■ **Given task**:
How many lines in the rows below contain the word "This"? Reply with the number alone.

■ **Records for the task**:
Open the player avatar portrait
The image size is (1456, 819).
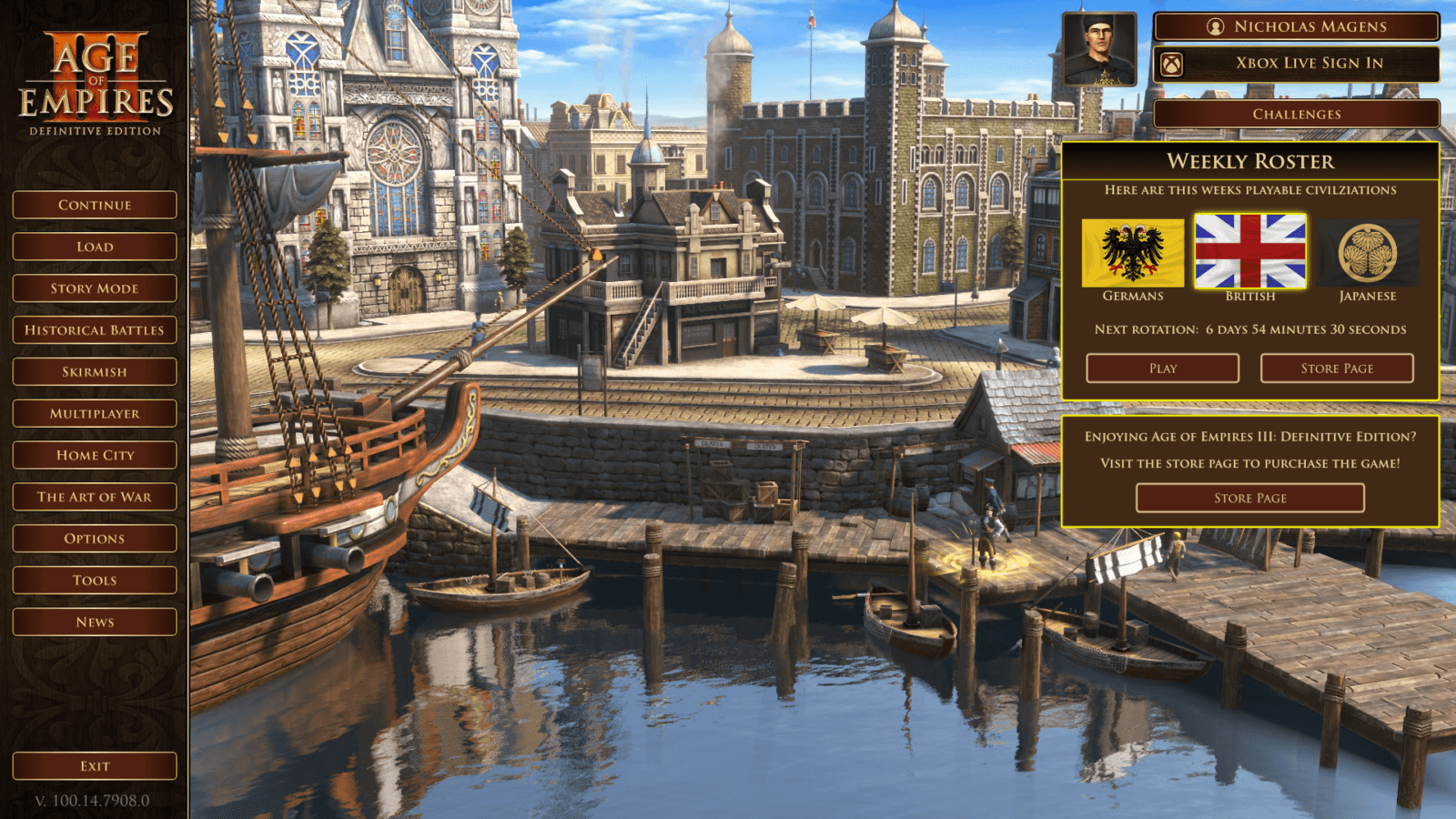[x=1098, y=48]
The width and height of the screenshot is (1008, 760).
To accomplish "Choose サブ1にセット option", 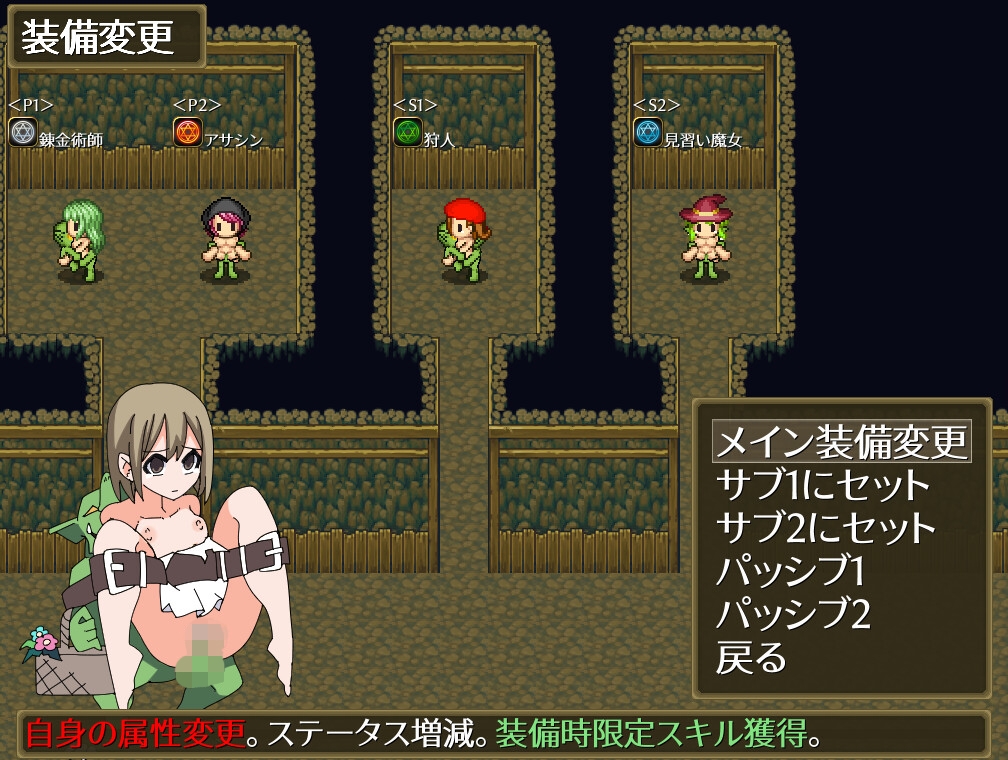I will (823, 485).
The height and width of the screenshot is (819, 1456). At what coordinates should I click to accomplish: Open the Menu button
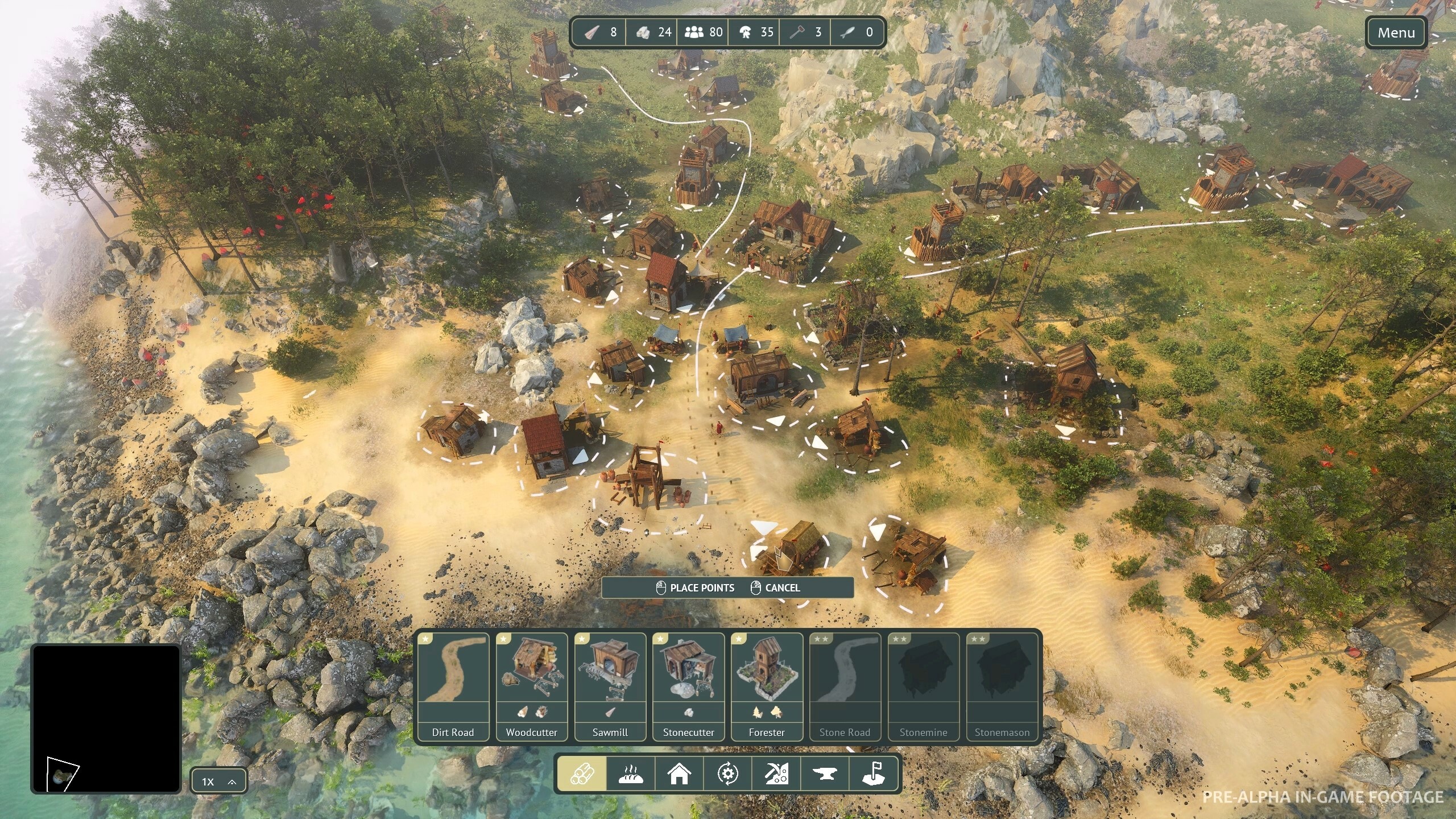click(1396, 33)
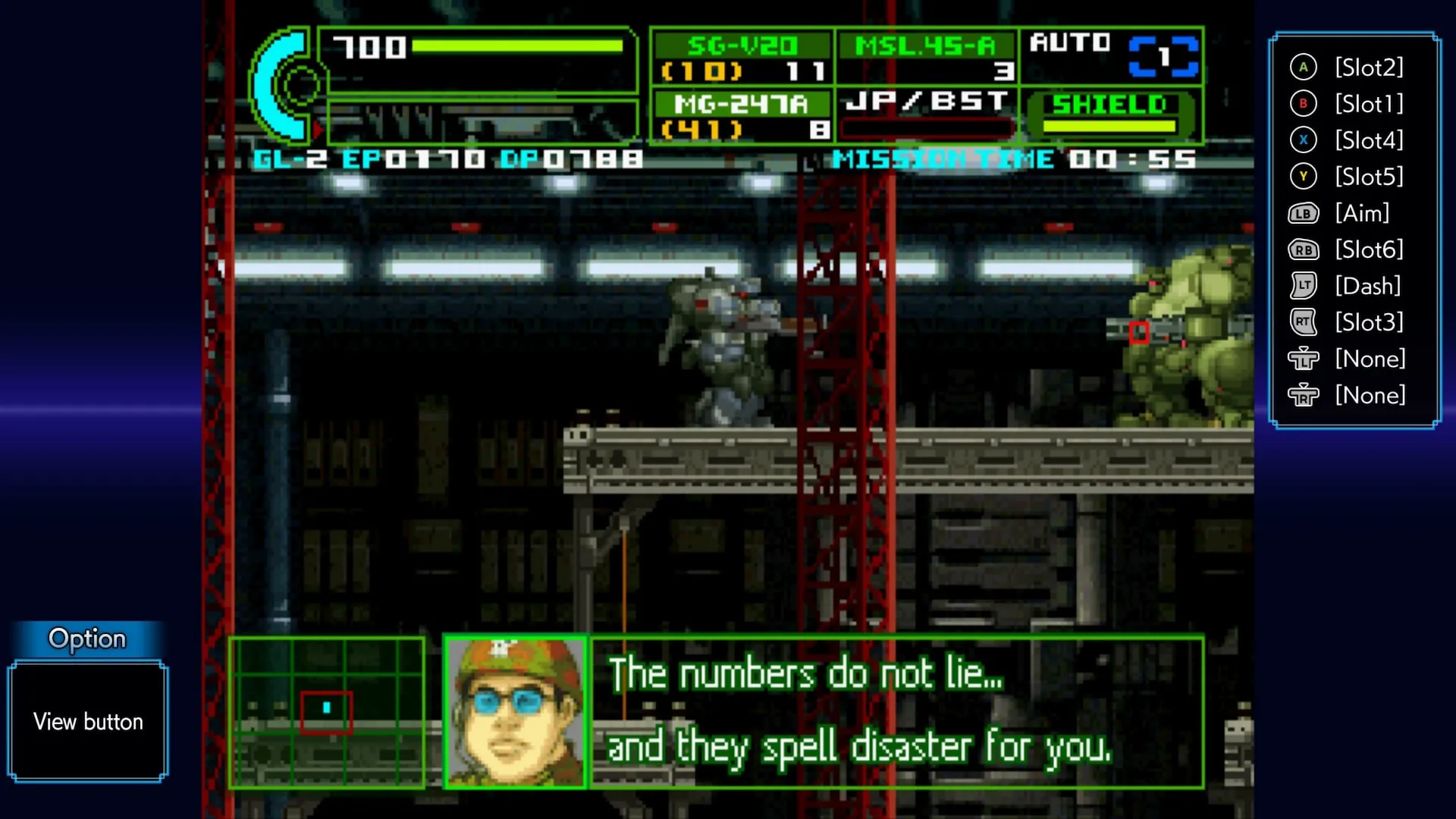Click the helmeted officer's portrait
This screenshot has height=819, width=1456.
coord(515,712)
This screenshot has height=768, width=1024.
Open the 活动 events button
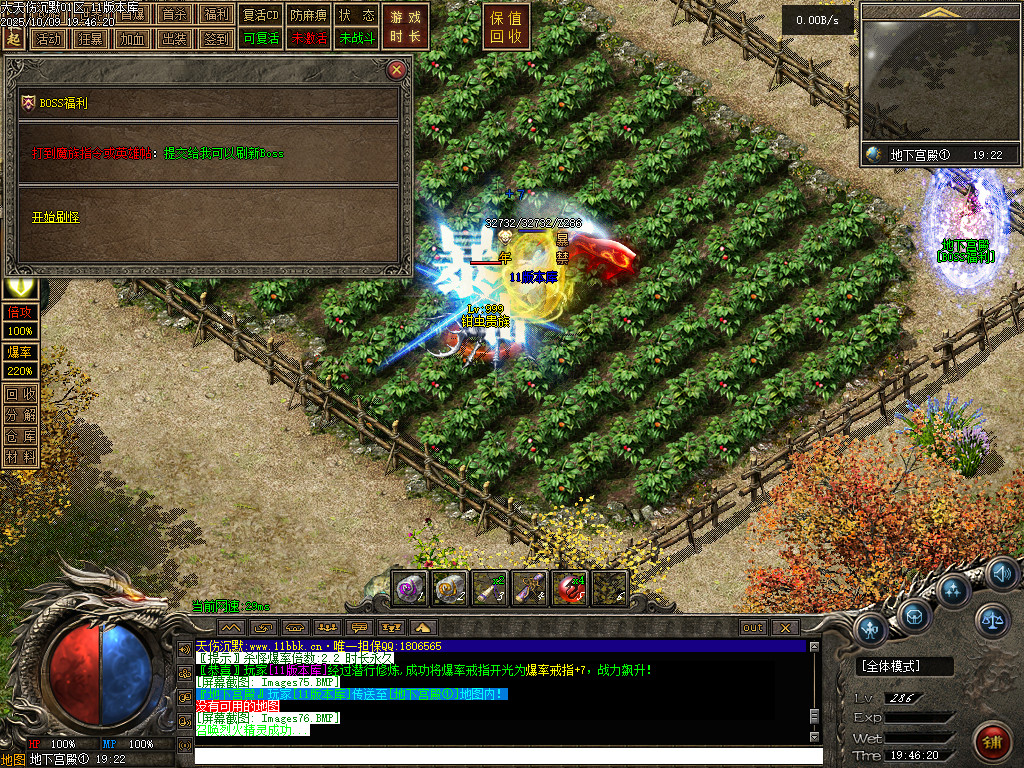click(47, 39)
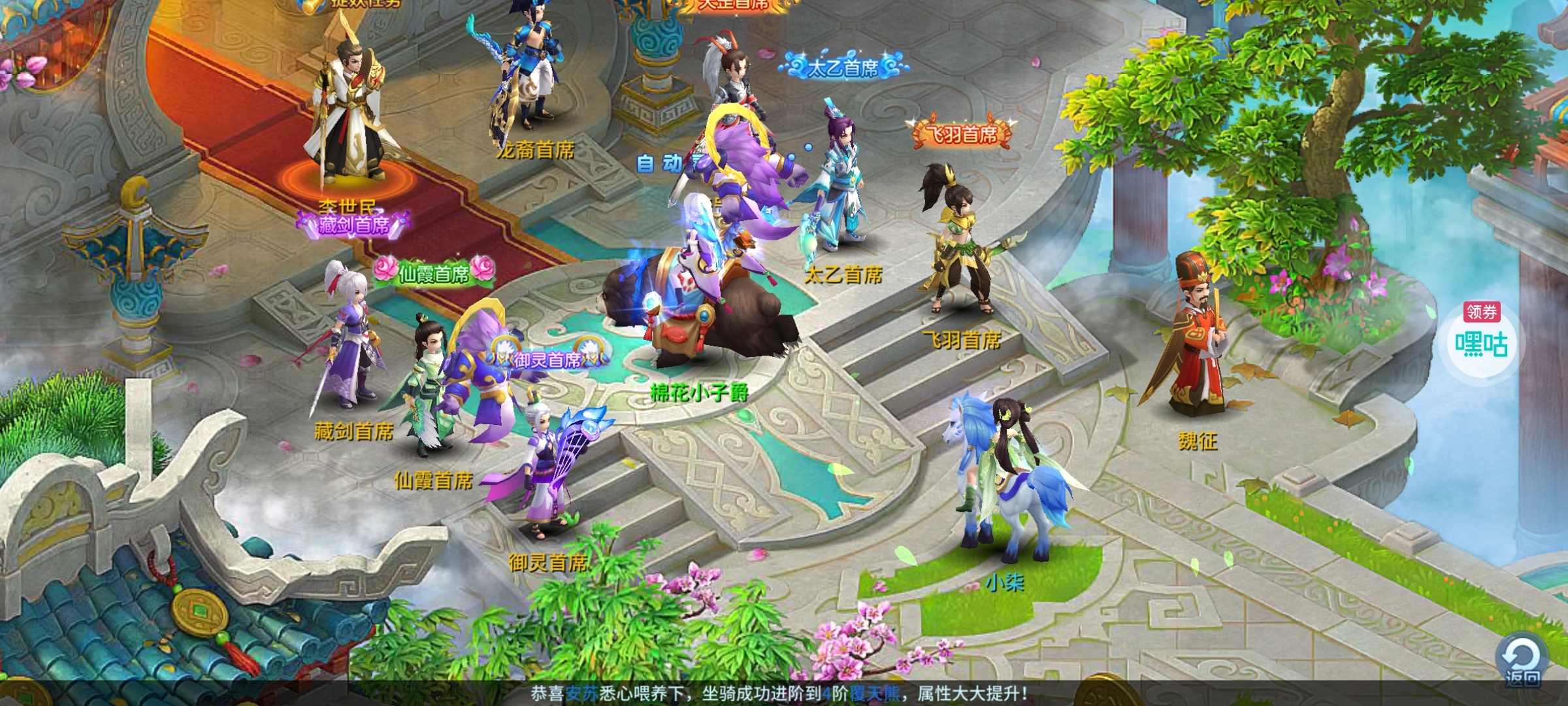Open the 嘿咕 coupon floating bubble
Screen dimensions: 1568x706
pos(1480,341)
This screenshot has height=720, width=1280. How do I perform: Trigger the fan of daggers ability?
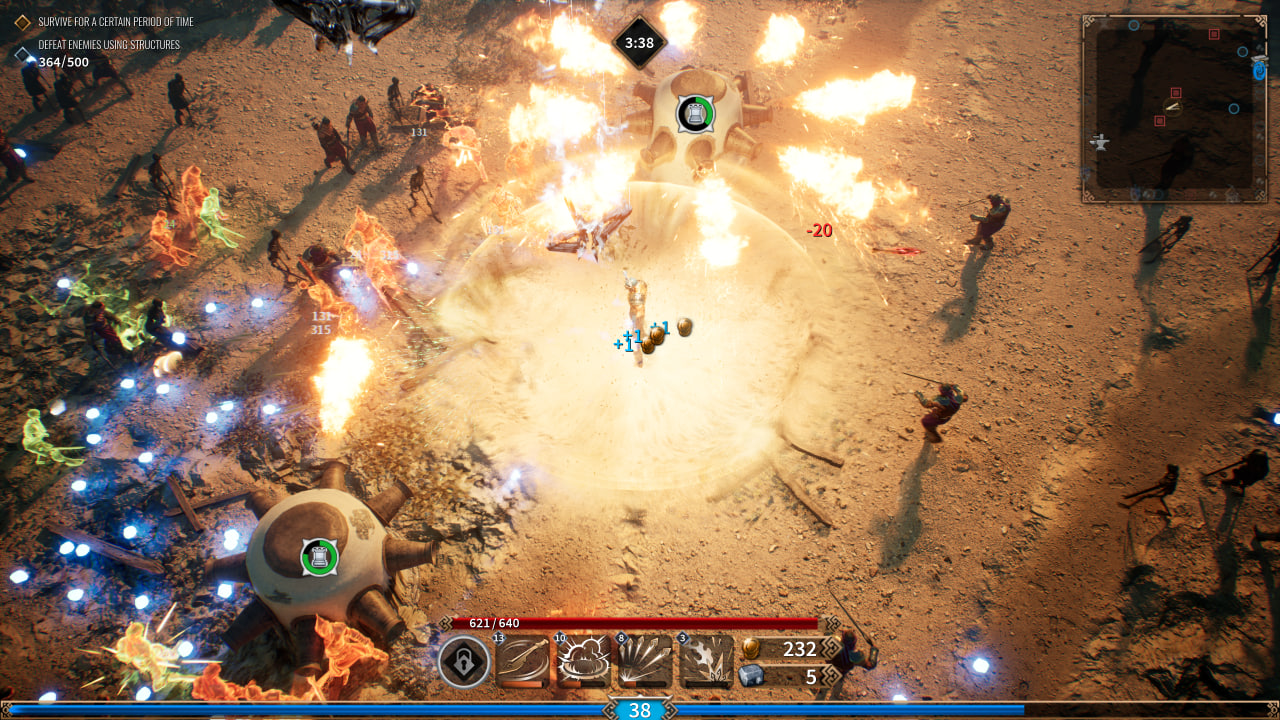pyautogui.click(x=645, y=662)
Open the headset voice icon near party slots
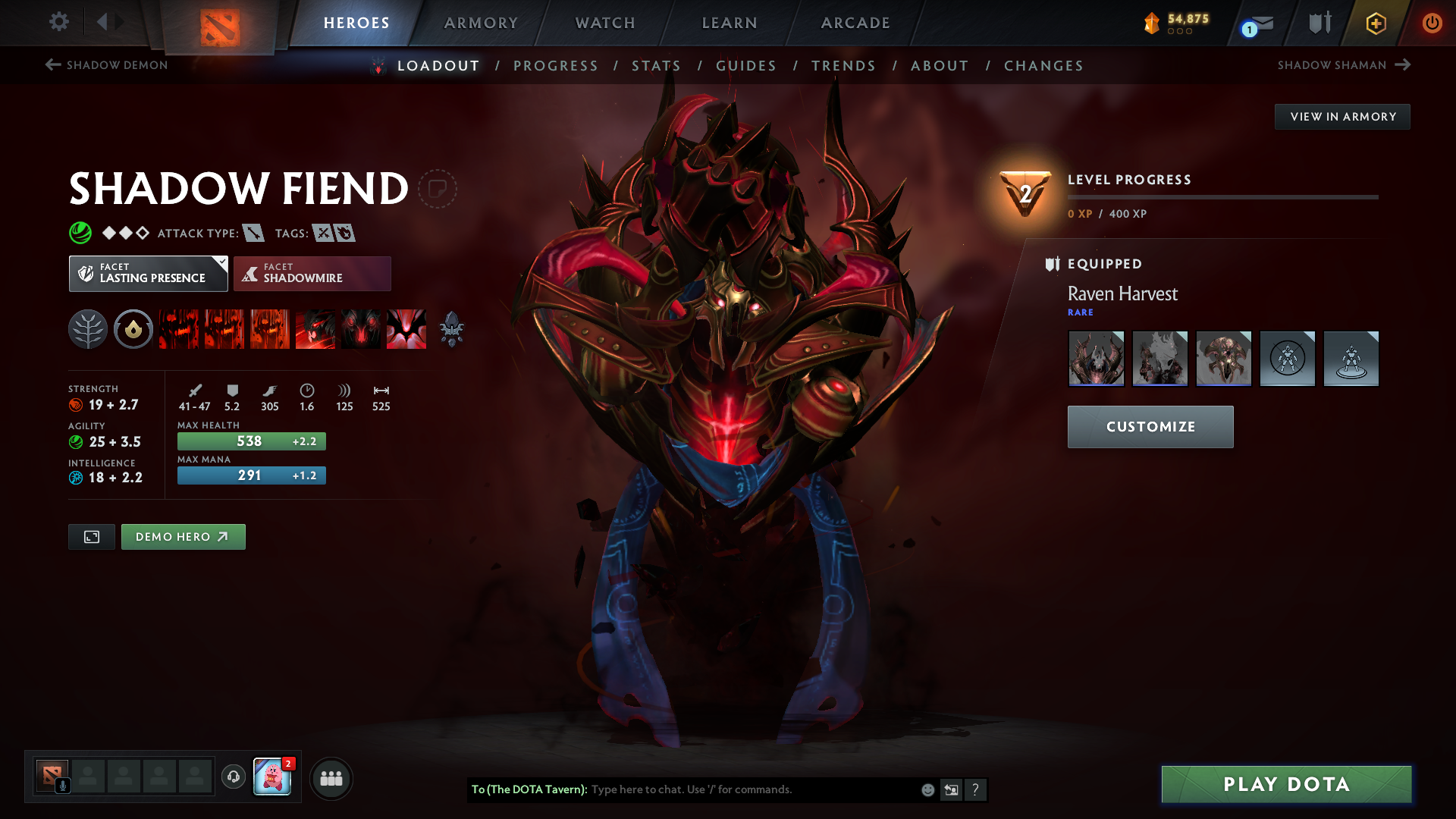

■ **Task output**:
3